Measurement error in SEM

Suppose we wanted to fit the following model below using health data from Hoffman and Fidell (1979). The observed variables are

• age - age bracket of the participant
• scstress - stress measure rescaled to help SEM estimation
• esteem - self-esteem measurement
• attmar - satisfaction with marital status
• control - locus of control measurement

The diagram can be expressed formulaically:

\begin{align*} \text{age} & = \lambda_1 \text{(age_f)} + e_1 \\ \text{scstress} & = \lambda_2 \text{(stresss_f)} + e_2 \\ \text{esteem} & = \lambda_3 \text{(self)} + e_3 \\ \text{attmar} & = \lambda_4 \text{(self)} + e_4 \\ \text{control} & = \lambda_5 \text{(self)} + e_5 \end{align*}

The observed measures are linear combinations of latent factors and residuals, which are sometimes interpreted as measurement error. If we assume age is a perfect measure of age_f (the true age), then the reliability of the measure is 100% and the variance of $e_1$ to be 0. For identification, we can fix $\lambda_1$ to 1, in which case the latent factor will inherit the variance of age. Otherwise, we can fix the variance of age_f to 1, in which case $\lambda_1$ will be the estimated standard deviation of age.

These consequences can be determined from the calculation of the variance of a linear combination of variables. For example, suppose $Y = aX_1 + bX_2$. Thus, $\text{Var}(Y) = a^2\text{Var}\left(X_1\right) + b^2\text{Var}\left(X_2\right) + ab\text{Cov}\left(X_1, X_2\right)$.
***
* TASK SET *
**a)** Reproduce everything in the page text on measurement error in SEM from "The diagram can" down to "deviation of age.".
**b)** Translate this sentence from the page on measurement error in SEM into Spanish: "The observed measures are linear combinations of latent factors and residuals, which are sometimes interpreted as measurement error."
**c)** Extend the explanation of measurement error in SEM by writing what comes next after its final sentence.
***
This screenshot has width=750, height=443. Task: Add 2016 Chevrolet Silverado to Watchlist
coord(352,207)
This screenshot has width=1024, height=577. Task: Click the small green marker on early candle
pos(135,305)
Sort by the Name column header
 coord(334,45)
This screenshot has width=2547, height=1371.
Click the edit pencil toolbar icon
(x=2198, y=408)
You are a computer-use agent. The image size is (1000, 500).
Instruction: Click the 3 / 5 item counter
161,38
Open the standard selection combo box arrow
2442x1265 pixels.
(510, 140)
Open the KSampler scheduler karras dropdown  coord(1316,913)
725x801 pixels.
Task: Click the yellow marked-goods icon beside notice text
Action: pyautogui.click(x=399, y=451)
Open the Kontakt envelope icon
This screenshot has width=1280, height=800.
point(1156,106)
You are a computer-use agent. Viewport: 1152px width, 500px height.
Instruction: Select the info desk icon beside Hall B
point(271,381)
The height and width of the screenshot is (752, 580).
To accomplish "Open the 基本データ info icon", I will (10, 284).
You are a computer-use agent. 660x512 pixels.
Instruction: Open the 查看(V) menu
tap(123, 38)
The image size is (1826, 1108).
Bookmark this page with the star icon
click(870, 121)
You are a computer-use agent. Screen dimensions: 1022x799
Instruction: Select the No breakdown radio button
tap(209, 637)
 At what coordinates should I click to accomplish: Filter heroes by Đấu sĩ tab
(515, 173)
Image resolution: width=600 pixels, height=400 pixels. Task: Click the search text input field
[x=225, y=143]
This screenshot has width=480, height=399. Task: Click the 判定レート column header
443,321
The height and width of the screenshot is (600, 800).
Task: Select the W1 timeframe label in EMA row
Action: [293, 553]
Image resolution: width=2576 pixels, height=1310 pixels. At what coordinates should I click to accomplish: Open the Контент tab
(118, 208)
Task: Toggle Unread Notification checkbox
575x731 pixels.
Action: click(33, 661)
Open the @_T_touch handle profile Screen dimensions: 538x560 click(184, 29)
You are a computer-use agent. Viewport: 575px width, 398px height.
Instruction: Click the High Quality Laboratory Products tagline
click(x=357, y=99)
***
* RESULTS *
**a)**
The diagram can be expressed formulaically:

\begin{align*} \text{age} & = \lambda_1 \text{(age_f)} + e_1 \\ \text{scstress} & = \lambda_2 \text{(stresss_f)} + e_2 \\ \text{esteem} & = \lambda_3 \text{(self)} + e_3 \\ \text{attmar} & = \lambda_4 \text{(self)} + e_4 \\ \text{control} & = \lambda_5 \text{(self)} + e_5 \end{align*}

The observed measures are linear combinations of latent factors and residuals, which are sometimes interpreted as measurement error. If we assume age is a perfect measure of age_f (the true age), then the reliability of the measure is 100% and the variance of $e_1$ to be 0. For identification, we can fix $\lambda_1$ to 1, in which case the latent factor will inherit the variance of age. Otherwise, we can fix the variance of age_f to 1, in which case $\lambda_1$ will be the estimated standard deviation of age.

**b)** Las medidas observadas son combinaciones lineales de factores latentes y residuos, que a veces se interpretan como error de medición.

**c)**
Perhaps we have determined that the reliability of our stress measure is 90%. Thus, 90% of the variability of scstress is attributed to stress_f and 10% of the variability is attributed to $e_2$. So,

\begin{align*} \text{Var(scstress)} & = \lambda_2^2\text{Var(stress_f)} + \text{Var}\left(e_2\right) \\ 1 & = \lambda_2^2 {\text{Var(stress_f)} \over \text{Var(scstress)}} + {{\text{Var}\left(e_2\right)}\over{\text{Var(stress_f)}}} \end{align*}

and

\begin{align*} .90 & = \lambda_2^2 {\text{Var(stress_f)} \over \text{Var(scstress)}} \\ .10 & = {{\text{Var}\left(e_2\right)}\over{\text{Var(scstress)}}} \end{align*}

There are two modelling approaches for determining $\lambda^2_2$ (assuming $\text{Var(scstress)}$ is set to 1), which I will call the two-step and one-step approaches. I believe that the two-step approach is the most common. In the two-step approach, the sample variance for scstress is used for $\text{Var(scstress)}$. Below is the syntax used to estimate the model of interest with the two-step approach.

# required packages
library(tidyverse)
library(lavaan)
library(semPlot)

# health data
"https://raw.githubusercontent.com/jaydennord/data/master/health.csv"
)

# estimated variance of scstress
var(d$scstress) ## [1] 1.681464 # lambda_2 sqrt(.90 * var(d$scstress))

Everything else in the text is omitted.